I’ve just had a phone call from Lance Armstrong’s agent and, apparently, he wants to sponsor  this site. All I have to do is give a clean blood sample and he’ll pay me a load of money.

Lance Armstrong is one of the greatest liars of all time, second to Jimmy Savile. Like Savile, he conned us big style and, like Savile, we all kind of knew.

Savile was creepy, Armstrong was beyond human but the questions that remained unanswered when these two odious individuals were in their so-called ‘glory days’ are almost as criminal. The bigger the lie, the more they’ll believe it.

I am not putting Armstrong in the same league as Savile – I just need to make that clear. Armstrong is not evil, he’s just fundamentally flawed as an individual, Savile, however,  is a monster.

This morning like millions of others, I watched the Armstrong interview with Oprah Winfrey, and although there is a part of me that respects such a candid outpouring, what amazes me is how devastatingly composed he is. This composure just begs the question: what else is he lying about?

There’s a lot more to this and I suspect there will be many more revelations in the years to come. Lance Armstrong is right when he says his confession has come too late: the lie he has told is just so monumentally massive that it’s hard to get your head around. How can a man win the biggest prize seven times and get away with it?

Lawyers knew, they knew the extent of the lie and they took the money. Armstrong sued everyone who stood in his way. Journalist David Walsh knew the truth and his paper got sued. Armstrong’s relationship with the mirror must have been remote.

Armstrong eventually told the truth because he simply could not ignore the fact that the evidence around him was so compelling. He did not volunteer this information because of some sort of Saul-on-the-road-to-Damascus enlightenment. He did it because he had to. The game was up.

The lie was so big that we didn’t really want to hear the truth.
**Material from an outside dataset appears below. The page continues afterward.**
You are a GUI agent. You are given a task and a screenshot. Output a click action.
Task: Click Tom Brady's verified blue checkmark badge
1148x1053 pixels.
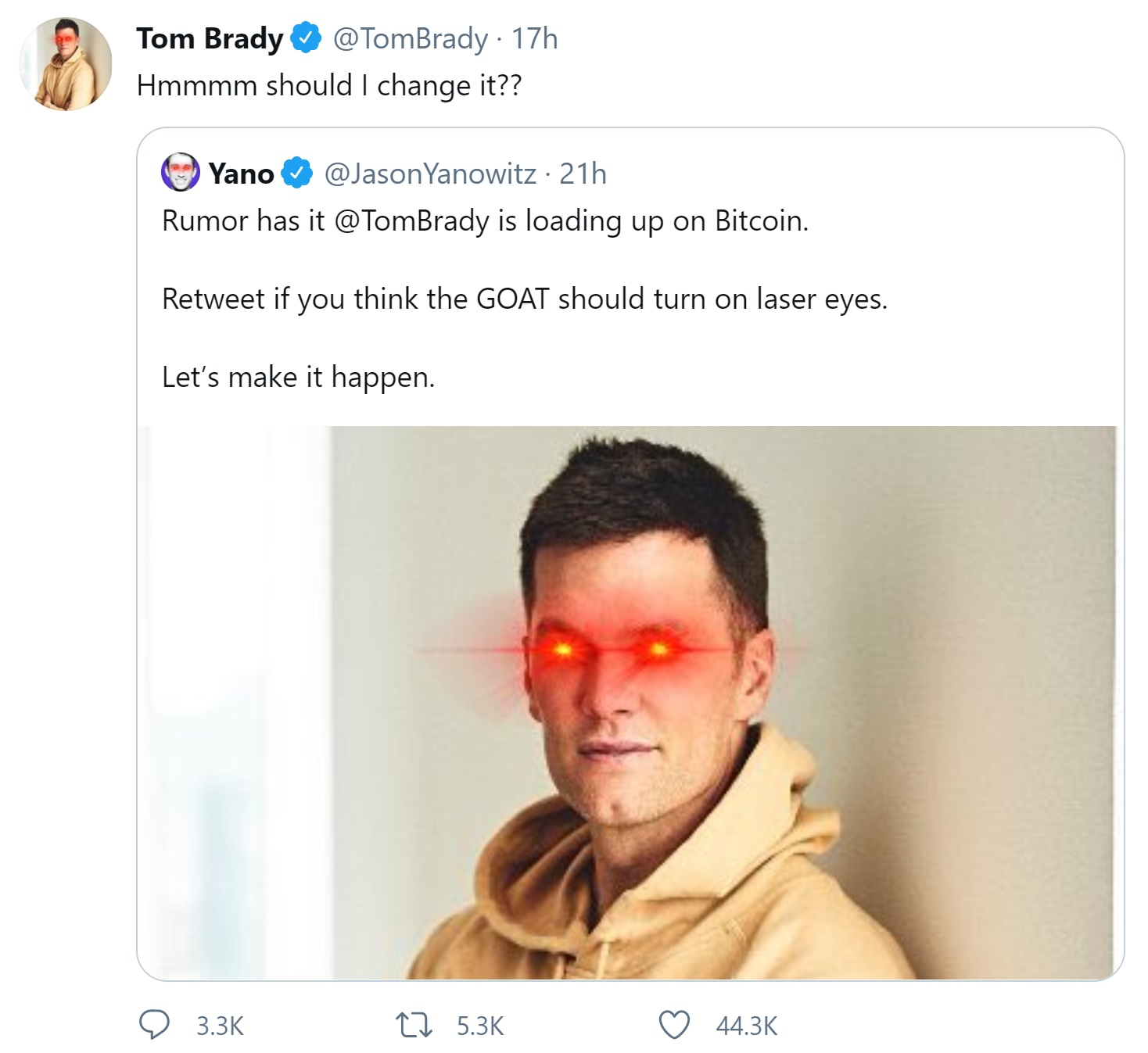click(304, 37)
So many turned to Lance Armstrong for inspiration, yet that inspiration was founded on deceit and I don’t know if cycling will ever truly recover from this – Bradley Wiggins is leading the sport’s recovery, winning the Tour de France as a clean rider. Of course, I don’t know that for sure, but one suspects that this mess has scarred the sport so badly that it should deter even the temptation to cheat.

I don’t know what to think about Armstrong. Does one forgive and accept the contrition, or do you continue to nail this man to his own personal cross? One finds it difficult to find a place to forgive liars, but we all have to accept that we’ve all told lies, they are just not as big as Armstrong’s. Watching Armstrong, we all see a bit of ourselves in him: the white lies we’ve told and the big fat ones. I just hope we don’t ignore the truth because, without getting over-trite, the truth does set you free. Armstrong’s story proves that.